Executives see the process as a ‘dash for cash’. They see obtaining their allocation of capital as a mark of their effectiveness (no executive wants to admit they have not won any capital allocations all year). As a result, figures are fudged, decisions “influenced” and an attitude of “whatever it takes” is brought to bear.
Interestingly, research by McKinseys and others[1] has quantified the long-term impacts of this cavalier attitude to capital management. In “How to put your money where your strategy is” Messrs, Hall, Lovallo and Musters have shown that the companies that effectively manage their capital end-to-end, and don’t play games, increase their share price and profitability, and outperform their peers by around 40% over time.
Forty percent is a large number and quantifies why capital management is so important and poor project investment management is a 'capital crime'.
Meanwhile back at the game, the fact that capital management is an end-to-end process is largely ignored. The returns on the project investments are often not tracked or measured, Indeed, less than one third of companies even try to measure the benefits and value realized from their capital investments. Two thirds allocate the funds and then…hope for a return. Hope is not effective capital management.
More games.
Those that do attempt to measure the returns on investment tend to measure budget achievement – by deducting promised benefits from future budgets – rather than measuring the actual benefits realized. This is an important difference as there are several ways to achieve a future budget figure but there is only one way to achieve a project’s value – through the effective delivery of the project, the business outcomes and the benefits!
Are you playing games or managing capital effectively?
Now few organizations will admit to playing a game with capital. They’ll point to the documents, processes, approval steps and accounting procedures as proof that their organization is serious. But are they?

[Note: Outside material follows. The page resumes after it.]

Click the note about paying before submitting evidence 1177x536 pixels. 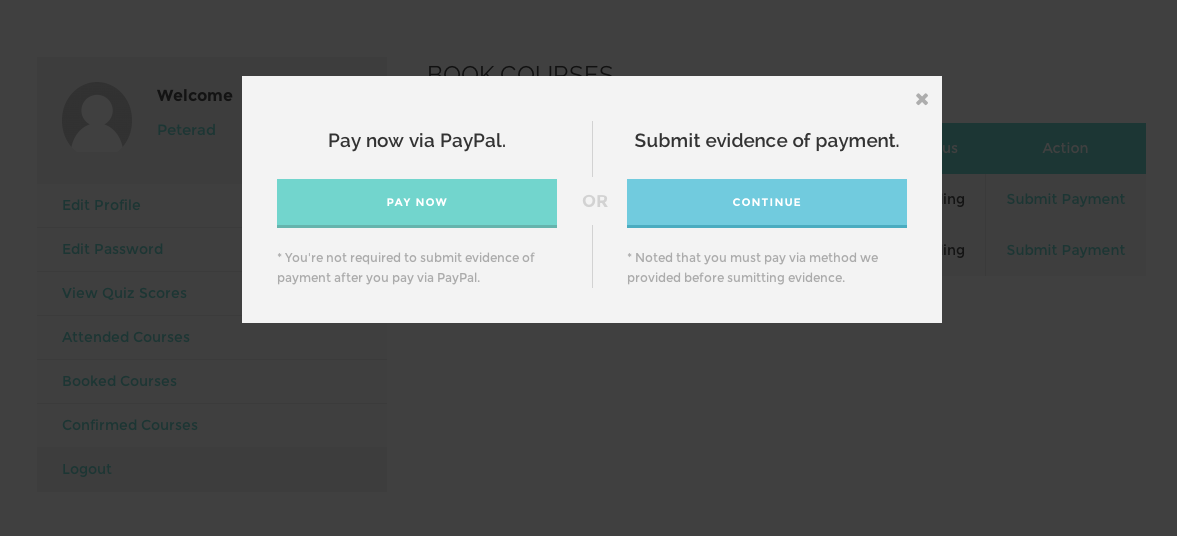[752, 268]
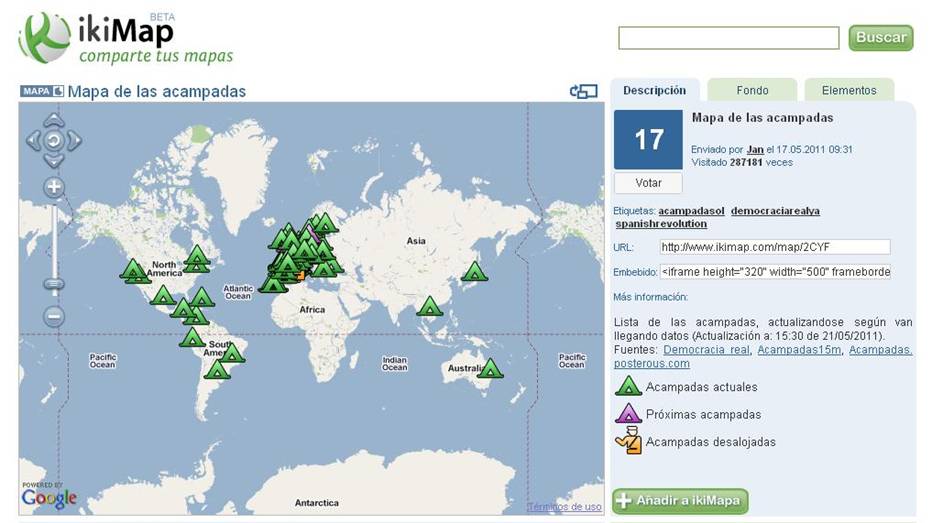Click the Votar button
Viewport: 932px width, 523px height.
(648, 183)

Here are five questions every board and executive needs to be able to answer with an emphatic and realistic “Yes” to verify that they are truly serious about capital management (the management of shareholder funds).
- Do you know which projects are delivering your strategy and how?
- Do you measure the ROI from each of your project investments?
- Do you know by how much your average ROI has improved year-on-year?
- Have your measured your organization’s capability to realize returns on capital invested?
- If your ROI has improved, do you know how this improvement was delivered?
We will discuss each of these five questions and their ramifications in these linked capital management effectiveness blogs.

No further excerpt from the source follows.